Restaurant’s Predatory Pricing Suit Against Delivery Platforms Largely Redirected to Arbitration

On Tuesday, the Southern District of New York issued a ruling as to whether the New York City bakery who brought a fee overcharge case against four delivery services can proceed with its claims in federal court. Defendants Grubhub Inc., Doordash Inc., Uber Eats, and their corporate relatives succeeded in shifting their claims to arbitration while Uber-owned defendant Postmates LLC failed to show that the plaintiff agreed to arbitrate its claims.

The case dates to last June when the Israeli-style bakery operated by Micheli & Shel L.L.C. sued the platforms for violations of a New York City ordinance capping fees delivery services could charge food establishments. The COVID-19-era law set the fee ceiling at 20% of the order total, with a 15% limit on deliveries and a 5% limit on marketing, credit card processing, and other fees.

According to the class action complaint, filed on behalf of all New York City restaurants overcharged, the defendants gave the illusion of complying with the law by restructuring their fees, but in fact, charged above the maximum percentage. The filing also claimed that the defendants extracted even more from restaurants by taxing them for falsely inflated credit card processing and other fees.

The defendants responded to the suit by  moving to compel arbitration, arguing that the plaintiff agreed to arbitrate such disputes on an individual basis.

In this week’s opinion, Judge Jesse M. Furman reviewed each of the four agreements the plaintiff entered into when it contracted with the ordering and delivery platforms.
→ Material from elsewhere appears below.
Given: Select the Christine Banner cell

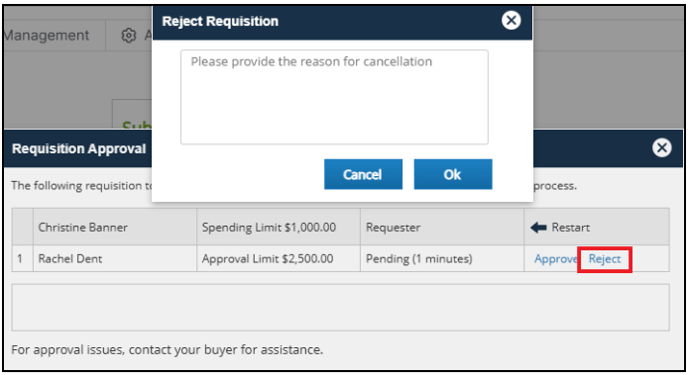Looking at the screenshot, I should coord(115,227).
The court concluded that each contract contained a valid and enforceable arbitration clause, except Postmates’ customer agreement.

The plaintiff attempted to overcome the court’s finding by arguing, among other things, that the dispute fell outside the scope of the three arbitration clauses. “But whether its arguments on that score are valid is not for this Court to say because, in the case of each delivery service, the contract at issue plainly delegates the question of arbitrability to the arbitrator,” the court responded.

As to Postmates, the initial agreement the plaintiff signed in May 2020 did not contain an arbitration provision. In November 2022, Postmates emailed the plaintiff an update regarding its merchant agreement. Therein, the delivery service included an arbitration clause. 

Postmates then argued that it was valid and enforceable as to instant action.

The court found otherwise owing to the fact that Postmates’ original agreement stated that it could be modified “only by a written document executed by both Parties.” As such, its unilateral attempt to change the terms of the agreement was invalid, Judge Furman ruled.

Postmates has three weeks to answer the complaint while the case is stayed with regard to the other three defendants.

The plaintiff is represented by Helbraun & Levey LLP, Doordash by Gibson Dunn & Crutcher LLP, Grubhub by Cozen O’Connor, and UberEats and Postmates by Covington & Burling LLP.